The appeal of Guardiola is obvious. During his four years in charge at the Nou Camp, he won three titles and two Champions Leagues while playing a captivating brand of football. His side’s defeat of Manchester United at Wembley, to lift the second of those titles, cemented his status as the world’s most marketable manager.

Last year’s announcement he would be taking a sabbatical in order to recharge his batteries saw the most disorderly of queues forming to secure his services on his return.

Given the offers he has had, most notably from Abramovich but also, it is reported, from the likes of Manchester City and AC Milan, the decision to go to Bayern may seem, initially at least, a little surprising.

The Bundesliga is not Europe’s most glamorous league – though it narrowed the margin significantly yesterday with its current broadcast rights holders, who include Setanta and ESPN, doubtless pleased at the thought of German football becoming the new Spanish football. And though they are no Chelsea, the Bayern board is not the game’s most patient, with Guardiola’s the seventh appointment to the hot-seat in the last six years.

Still the attractions are not hard to spot. The club is a leading exponent of the German league and federation’s policy of developing young players and thrusting them onto the centre stage of the domestic game.

Of the half a dozen or so German internationals in the side, Thomas Müller, Philipp Lahm, Holger Badstuber and Toni Kroos arrived at the club at the ages of 10, 11, 13 and 15 respectively.

The production line continues and has received considerable investment over the last 15 years under the supervision of former assistant manager Werner Kern and Bjorn Andersson, a member of the European cup-winning side of 1975.

As well as that the club has always been willing to pay for players it believes it really needs – as when it handed over nearly €35 million to Stuttgart for Mario Gomez a couple of years ago – and to turn down big offers for those it wants to keep, as when it rebuffed all interest in Franck Ribery back in 2010.

Safe hands

Former stars like Hoeness hold influential roles but the business side of things appears to be in safe hands, with Bayern the game’s fourth richest by turnover last year behind Real Madrid, Barca, and Manchester United; this after a season in which they won nothing.

When declaring a profit of some €11 million for the year back in November, in fact, outgoing financial chief Karl Hopfner observed that “the members of Bayern Munich can be proud of their club today. Bayern Munich has never been in such a financial position in its 112-year history”.

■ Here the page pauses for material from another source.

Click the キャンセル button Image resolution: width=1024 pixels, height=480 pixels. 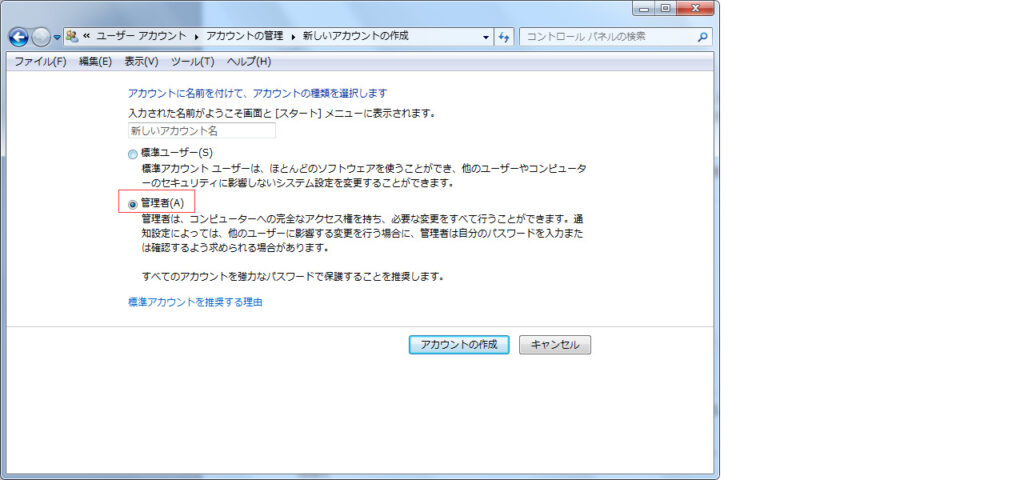pos(555,344)
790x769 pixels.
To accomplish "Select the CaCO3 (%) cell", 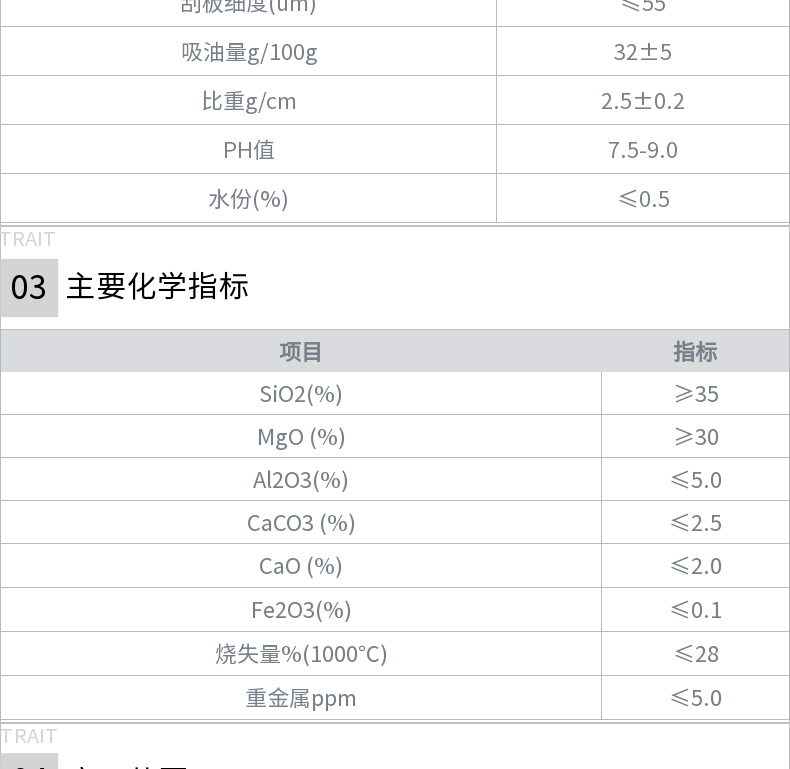I will [301, 523].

That stability is, in part, a product of German football’s relative prosperity. As a whole, television revenues are a third of what they are in England and match-day revenue is barely 60 per cent of the Premier League’s.

But the Bundesliga is the world’s best supported in terms of match-day attendances, comfortably beating England and Spain with an average of 45,179. The image of the game is good and clubs are, by and large, in solid financial shape and commercial revenues are high, with none, in Germany or anywhere else for that matter, as high as at the Allianz Arena, with Bayern getting top dollar for its sponsorship and corporate seats.

Fans of various English clubs will cling to the idea that Bayern will be a stepping stone and Guardiola is certainly young enough to have quite a few moves left in him yet.

However, his decision is an interesting reminder to the northern-most of the continents big leagues that the map of European football looks rather different when viewed from the south.